В 1921 г. советская Россия широко отмечала первый литературный юбилей – столетие со дня рождения Достоевского. Во время этих торжеств появился ряд статей, которые уже своими заглавиями вносили диссонанс в общий хор похвальных слов: «Мучительный юбилей» (Никифоров 1921, 5–11), «Памяти великого врага» (Рожицын 1921), «Особое мнение» (Айхенвальд 1921, 1–2), «Как же относиться к Достоевскому?» (Фатов 1921, 10). Примечательны суждения известного литературного критика Ю. Айхенвальда, высланного вскоре из СССР по печально известному декрету 1922 г. Назвав юбилей «неуместным и незаконным чествованием», Ю. Айхенвальд категорично заявил «определенно и прямо, что нам, гражданам социалистического отечества, с Достоевским не по пути, что нашей республике не подобает славить годовщину его рождения и что необходимо сделать выбор между Достоевским и ею, республикой этой» (Айхенвальд 1921, 2). По иронии судьбы именно так некие государственные инстанции распорядились с самим Ю. Айхенвальдом.
Справедливости ради следует сказать, что это «особое мнение» было выражением давнего «синдрома Достоевского» у критика, писавшего еще в годы первой русской революции, что современность развивается «под черным знаком Достоевского», что «именно революцию, немолчную тревогу и смуту, душевный хаос считает он нашей первичной природой», что совпадают «стихия творца “Бесов”» и современное состояние человека (Айхенвальд 1907, 163), что «может быть, это – единственный писатель, которого хочется и можно ненавидеть, которого боишься, как приведения. Это – писатель-дьявол» (Там же, 169).
Впрочем, отдадим должное: и в «Особом мнении» можно найти проницательные и экспрессивные суждения критика о Достоевском.
Вот одно из них:
«Создатель “Бесов” – живой, одушевленный эпиграф к теперешней кровавой летописи; мы ныне как бы перечитываем, действенно и страдальчески перечитываем этот роман, претворившийся в действительность, мы его сызнова вместе с автором сочиняем; мы видим сон, исполнившийся наяву, и удивляемся ясновидению и предчувствиям болезненного сновидца. Как некий колдун, Достоевский наворожил России революцию» (Айхенвальд 1921, 1).

= Что сделать A =
Кратко перескажите абзац фрагмента о юбилее Достоевского, который начинается словами «Справедливости ради». Сохраните его главные факты.
= Что сделать B =
Продолжите фрагмент о юбилее Достоевского, начиная сразу после приведенной в нем последней цитаты.

= Исходные данные =

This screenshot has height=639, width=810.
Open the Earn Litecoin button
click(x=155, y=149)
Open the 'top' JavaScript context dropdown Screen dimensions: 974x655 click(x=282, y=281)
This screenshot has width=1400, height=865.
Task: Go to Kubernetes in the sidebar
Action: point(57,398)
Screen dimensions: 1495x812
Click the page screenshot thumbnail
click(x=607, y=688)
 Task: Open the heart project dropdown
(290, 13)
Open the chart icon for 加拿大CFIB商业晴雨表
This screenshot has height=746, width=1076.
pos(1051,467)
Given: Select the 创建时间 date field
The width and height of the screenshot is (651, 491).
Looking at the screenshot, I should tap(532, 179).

= Результат выполнения A =
«Особое мнение» Ю. Айхенвальда выражало его давний «синдром Достоевского». Еще в годы первой русской революции критик писал, что современность развивается «под черным знаком Достоевского». По его словам, революцию, тревогу, смуту и душевный хаос писатель считает нашей первичной природой, а «стихия творца “Бесов”» совпадает с современным состоянием человека (Айхенвальд 1907, 163). Айхенвальд называл Достоевского, возможно, единственным писателем, которого хочется и можно ненавидеть и которого боишься, и определял его как «писателя-дьявола» (Там же, 169).

= Результат выполнения B =
Конечно, и здесь критик не удержался – «заворожил». Ну а что до провокационного заявления в «особом мнении» – оно вернулось автору и ударило по его же судьбе.
До некоторых пор эти суждения о писателе («наш де Сад», «жестокий талант», «злой гений», «антисоциалистический», «архискверный Достоевский») были хотя и характерными, но частными мнениями, иногда выражали партийную, но еще не государственную позицию. Начиная с 1920-х гг. эти авторитетные «особые мнения» стали определять государственную политику в ее своеобразном и болезненном отношении к Достоевскому. Она выражалась в официальной точке зрения, формулированной в статьях первого и второго изданий Большой Советской Энциклопедии, в выступлениях и статьях А. Луначарского, в догматизации дореволюционных оценок Достоевского М. Горьким, в отношении к Достоевскому советских писателей «горьковского призыва», в учиненном на первом съезде советских писателей «суде над Достоевским», в оценках писателя в ходе различных политических кампаний 1930–1950-х гг. и т. п.
А. В. Луначарский относил Достоевского и Толстого к «чуждым нам классам» и утверждал, что «они являются враждебными, противными нам силами» (Луначарский, 8; 58).